According to one of the facts given by QSC members, nine out of 10 LGBTQ students experience bullying on campus.
“Day of Silence started as a national day of protest and presentation in high schools for individuals that were either silenced through hate crimes or silenced on the daily through bullying,” Ramiro Gonzalez, 21-year-old communication major and QSC council member, said.
Originally experiencing Day of Silence in high school with the Gay Straight Alliance club, Gonzalez, along with other QSC council members, decided to put on an event with the new QSC at Saddleback.
“We felt like it’s a really important national day of observing for LGBTQ rights,” Gonzalez said. “It’s really powerful and draws a lot of attention because it’s so visual.”
Its powerful imagery caught the attention of students passing by and enticed them to participate.
“As I was walking by, I heard about a lot of kids that were being killed because of their sexual preference and I have a brother who is gay and that could’ve been him,” Johnny Alvizo, 21-year-old media arts major, said.
In addition to passersby, students in Gonzalez’s gender and popular culture class went to support the cause.
“A couple weeks ago, a man came on campus and was protesting that ‘homosex is goddamned a sin.’ Ramiro is in my class… and prior to getting us to go down to protest, he called campus police. They didn’t do anything, but stand in the corner… He felt really threatened by it because he is a gay student, and someone is coming protesting against that, I would feel threatened too,” Spencer Savino, 22-year-old criminal justice major, said. “Ironically, Day of Silence was coming up in a couple weeks, so we all vowed as a class to come down here and get other students fired up about the cause.”

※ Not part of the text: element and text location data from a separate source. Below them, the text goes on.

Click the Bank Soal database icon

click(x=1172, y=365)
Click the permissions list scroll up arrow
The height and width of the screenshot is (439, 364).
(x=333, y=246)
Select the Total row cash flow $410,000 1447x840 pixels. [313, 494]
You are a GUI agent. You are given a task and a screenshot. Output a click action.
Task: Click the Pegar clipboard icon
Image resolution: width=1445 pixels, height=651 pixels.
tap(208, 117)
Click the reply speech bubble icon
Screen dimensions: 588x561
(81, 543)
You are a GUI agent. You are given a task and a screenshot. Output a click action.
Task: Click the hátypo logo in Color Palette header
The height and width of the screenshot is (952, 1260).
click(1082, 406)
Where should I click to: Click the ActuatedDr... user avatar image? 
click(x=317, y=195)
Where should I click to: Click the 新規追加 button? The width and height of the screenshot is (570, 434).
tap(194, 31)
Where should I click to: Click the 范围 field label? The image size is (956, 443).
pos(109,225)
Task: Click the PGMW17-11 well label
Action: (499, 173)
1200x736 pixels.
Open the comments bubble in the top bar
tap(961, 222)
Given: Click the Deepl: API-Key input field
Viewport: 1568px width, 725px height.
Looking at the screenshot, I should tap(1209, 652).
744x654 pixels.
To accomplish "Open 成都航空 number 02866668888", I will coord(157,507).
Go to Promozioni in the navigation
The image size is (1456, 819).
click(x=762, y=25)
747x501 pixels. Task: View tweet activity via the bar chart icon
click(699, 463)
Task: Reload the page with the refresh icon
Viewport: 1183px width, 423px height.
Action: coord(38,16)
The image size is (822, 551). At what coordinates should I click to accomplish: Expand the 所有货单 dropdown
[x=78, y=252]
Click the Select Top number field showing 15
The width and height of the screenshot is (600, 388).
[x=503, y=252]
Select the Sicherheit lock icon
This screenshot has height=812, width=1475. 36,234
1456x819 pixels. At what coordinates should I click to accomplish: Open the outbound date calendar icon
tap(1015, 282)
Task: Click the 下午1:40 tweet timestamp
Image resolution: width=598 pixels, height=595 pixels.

To break the silence, students celebrated by announcing the names of students silenced permanently through hate crimes and a descriptions of the attacks, then shouting, “Break the silence,” with a clap in unison. They also chanted protests like:
“What do we want?”
“When do we want them?”
Participants and advisers saw this year’s event as a success.
“It went very well because the students this year are very organized so I was just advising them. They are a very, very active club this year,” Carmenmara Hernandez-Bravo, Spanish instructor and QSC adviser, said. “Last week they had a get-together here on the quad to explain to people why they are meeting and gave out literature so that people understand the definition of gay, lesbian, transsexual, queer, everything.”